Yapılacak Çalışma:
Mahkeme kararı metninde "Emsal Mahkeme Kararı" ifadesinden "olması amacıyla eklenmiştir." ifadesine kadar olan bölümü harfi harfine yazıya geçirin.

Metinden Bölüm:
Emsal Mahkeme Kararı İstanbul 20. Asliye Ticaret Mahkemesi 2019/1011 E. 2021/805 K. 10.11.2021 T.

Görüntülediğiniz mahkeme kararı henüz kesinleşmemiştir. Yararlı olması amacıyla eklenmiştir.

T.C.
İSTANBUL
20. ASLİYE TİCARET MAHKEMESİ

ESAS NO : 2019/1011 Esas
KARAR NO : 2021/805
DAVA : Tazminat (Ölüm Ve Cismani Zarar Sebebiyle Açılan Tazminat)
DAVA TARİHİ : 18/10/2019
KARAR TARİHİ : 10/11/2021

Mahkememizde görülmekte olan Tazminat (Ölüm Ve Cismani Zarar Sebebiyle Açılan Tazminat) davasının yapılan açık yargılaması sonunda,
GEREĞİ DÜŞÜNÜLDÜ:
TALEP: Davacı vekili dava dilekçesinde özetle;18.08.2016 günü saat 12:30 sıralarında … … yönetimindeki … plaka sayılı Traktör ile … Beldesi … Köyü yolunun 2600 metresinde yolun tehlikeli viraj yaptığı ve tehlikeli çıkış eğimli kısmında yapılan kaza sonucunda yolcu … …’in hayatını kaybettiğini, diğer yolcu … …’ın yaralanması neticesinde tek taraflı ölümlü ve yaralamalı trafik kazası meydana geldiğini, kaza neticesinde kusurlu bulunan … plaka sayılı araç … Sigorta A.Ş.’ye … Poliçe numarası ile Karayolları Motorlu Araçlar Zorunlu Mali Mesuliyet Sigortası ile sigortalı olduğunu, kazada ölen … …’in imam nikahlı eşi olan ve aralarında karı koca ilişkisi olduğu sabit olan … … olay nedeniyle müteveffanın desteğinden yoksun kalarak maddi ve manevi zarar gördüğünü beyanla fazlaya ilişkin HMK 107. Maddesi gereğince talep hakları saklı kalmak kaydıyla, temerrüt tarihinden itibaren işletilecek yasal faizi ile birlikte şimdilik davacı … … adına destekten yoksun kalma tazminatı için şimdilik 5.000-TL.’nin davalıdan tahsiline, yargılama giderleri ve avukatlık ücretiyle birlikte taraflarına ödetilmesine karar verilmesini talep ve dava etmiştir.

Veriler:
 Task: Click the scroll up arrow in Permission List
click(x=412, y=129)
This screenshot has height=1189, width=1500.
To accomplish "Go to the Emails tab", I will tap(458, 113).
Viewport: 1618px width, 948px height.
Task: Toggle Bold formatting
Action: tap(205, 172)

Çözümlü Yanıt:
Emsal Mahkeme Kararı İstanbul 20. Asliye Ticaret Mahkemesi 2019/1011 E. 2021/805 K. 10.11.2021 T.

Görüntülediğiniz mahkeme kararı henüz kesinleşmemiştir. Yararlı olması amacıyla eklenmiştir.